ラジオのスポーツアナウンサーは本番前日から体調管理に気を使います。チームを組んで仕事をしますから、他のスタッフに迷惑はかけられません。水はほとんど飲みません。野球中継っていうのは、足の届かない海を泳いでいる気分なんですよ。6時にプレーボールでしょ、8時半に終わるゲームもあれば、11時半に終わるゲームもある。時には5時間半も席を離れられないですから、トイレにも行けないし、それだけの体力が必要です。だから透析を受けるようになった今でも体調管理はあまり苦にはなってないんです。

ジャケット

毎日が楽しいです

スポーツアナウンサーはやりがいがあるだけに、あきらめをつけるのも大変です。今、56歳で、そろそろ体力が衰えてきて、仕事を維持するのに必死になる年代です。僕の場合は病気のせいで強制的に止めるしかなかった。

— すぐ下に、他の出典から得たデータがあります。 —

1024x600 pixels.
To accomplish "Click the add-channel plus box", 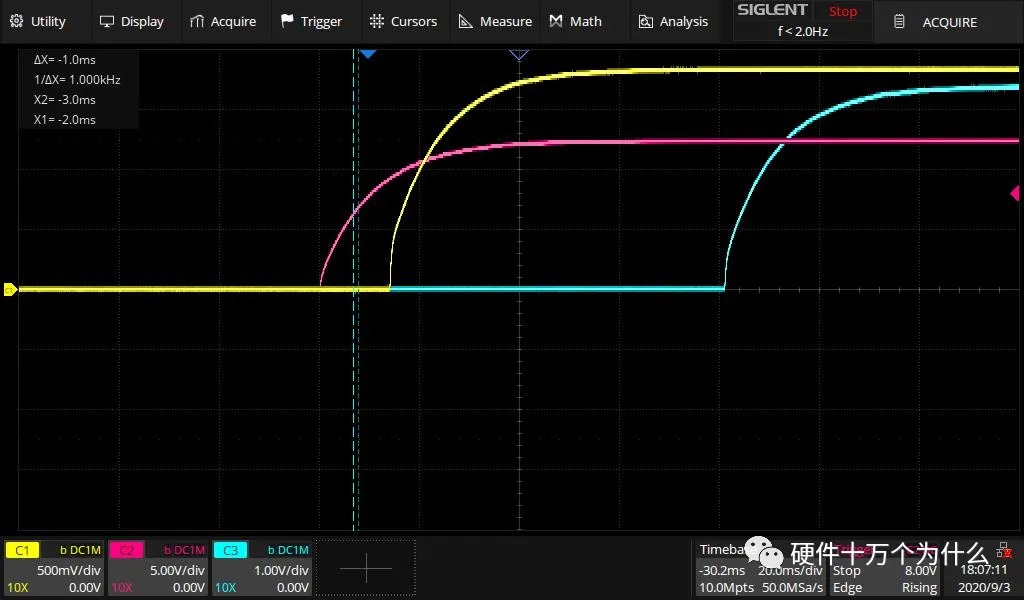I will [366, 568].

ちょうどその頃に、会社から土曜日の朝5時からしゃべってくれって言われました。土曜の朝というと、日本全国一番眠りが深い時間です。元気だったら誰がそんなのやりたいですか。でも腎不全直前の僕には、「喜んで、体調と相談ですけど、できたらやります」と即答でした。おかげでイジイジ考えていなくて済みました。病気のおかげで、かえって早めの方向転換ができたんですね。

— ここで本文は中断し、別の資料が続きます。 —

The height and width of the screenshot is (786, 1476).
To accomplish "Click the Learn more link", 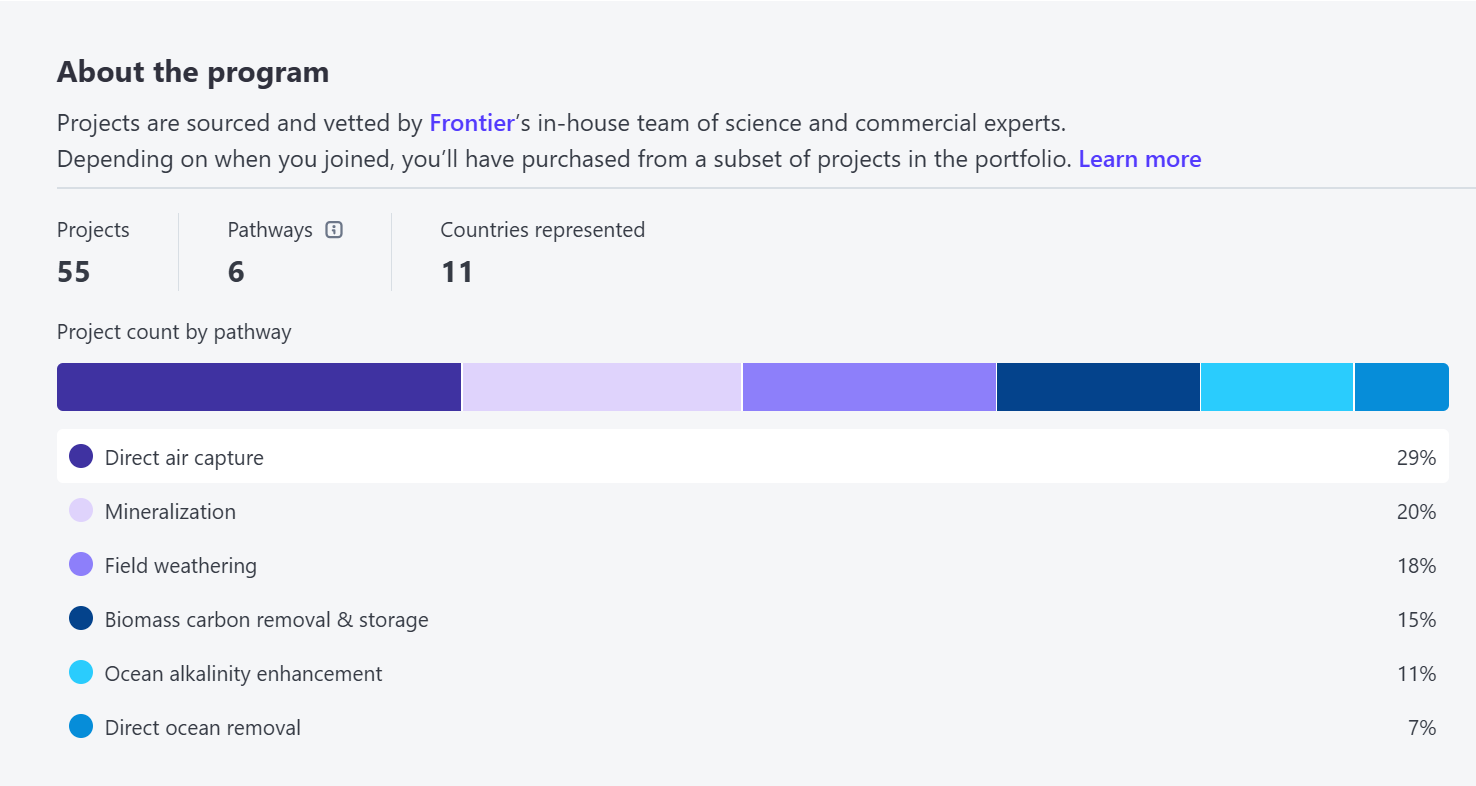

今は楽しいですよ。本番も疲れません。なぜって、力むのを止めたんです。力んでも身体がついて行かないですから。普段と同じ、家族に話すのと同じように放送でも話しています。そんな自然体でいると、リスナーのリアクションもフランクになってきます。最初は自分の病気の話はしませんでしたけど、2ヵ月目くらいに「実は週3回人工透析をやっているんです」って言ったら、メールや葉書がすごく来ました。「かかとが痛いんです」と言うと、「かかとのどこだ」って、「そういうときの歩き方を教える」とか来るんですよ。そんなときは本当に嬉しいです。

透析大変だねって言われて、ホント、思ったより大変です。放送ではそんなこと、洗いざらいしゃべっているんです。そして、同じ様に透析を受けてる方も、そうじゃない方も一緒に、「おたがい、頑張っていきましょう!」と、番組を作っています。

今は、60歳の定年までは、こんな風に放送をやっていきたいと思っています。夜眠れない人とか、朝早く起きて子どものお弁当を作るお母さんとか、思っていたよりたくさんの方が聞いてくれています。

70歳になっても、80歳になっても、死ぬまで僕の放送を聞いてほしいです。朝の放送を始めて、夜明けとか、季節の移ろいに敏感になりました。今までは経験がないことです。これも透析するようになって、こういう仕事に恵まれたからかなと、ありがたく感じています。